* Task details:
Read through the records. Copy each line that has the word "computer".

* Source data:
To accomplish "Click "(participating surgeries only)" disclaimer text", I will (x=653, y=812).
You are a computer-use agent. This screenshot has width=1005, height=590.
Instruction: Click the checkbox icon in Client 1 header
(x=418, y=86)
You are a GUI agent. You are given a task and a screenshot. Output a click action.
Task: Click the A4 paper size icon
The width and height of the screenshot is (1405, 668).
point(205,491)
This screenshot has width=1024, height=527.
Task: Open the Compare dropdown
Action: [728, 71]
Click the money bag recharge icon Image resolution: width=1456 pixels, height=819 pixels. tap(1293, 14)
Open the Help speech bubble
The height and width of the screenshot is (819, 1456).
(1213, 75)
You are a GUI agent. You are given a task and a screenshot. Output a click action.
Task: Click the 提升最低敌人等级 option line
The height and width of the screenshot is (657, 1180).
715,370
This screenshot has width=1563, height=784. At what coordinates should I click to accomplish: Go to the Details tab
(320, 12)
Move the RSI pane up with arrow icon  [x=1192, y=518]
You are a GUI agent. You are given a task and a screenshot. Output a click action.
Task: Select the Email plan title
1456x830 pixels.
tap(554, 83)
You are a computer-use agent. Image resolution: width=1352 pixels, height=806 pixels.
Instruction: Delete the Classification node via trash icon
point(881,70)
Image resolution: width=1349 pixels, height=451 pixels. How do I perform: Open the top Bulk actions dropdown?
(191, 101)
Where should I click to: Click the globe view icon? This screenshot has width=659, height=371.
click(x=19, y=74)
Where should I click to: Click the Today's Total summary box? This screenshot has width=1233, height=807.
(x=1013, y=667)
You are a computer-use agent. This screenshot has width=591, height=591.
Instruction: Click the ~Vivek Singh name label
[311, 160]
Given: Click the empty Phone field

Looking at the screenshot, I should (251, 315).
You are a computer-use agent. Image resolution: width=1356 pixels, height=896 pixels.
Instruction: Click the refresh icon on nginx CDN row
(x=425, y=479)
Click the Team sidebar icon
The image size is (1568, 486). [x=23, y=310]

* Response to the task:
You are a computer-use agent. This screenshot has width=1005, height=590.
You are a computer-use agent. Image resolution: width=1352 pixels, height=806 pixels.
You are a computer-use agent. This screenshot has width=591, height=591.
You are a computer-use agent. Image resolution: width=1356 pixels, height=896 pixels.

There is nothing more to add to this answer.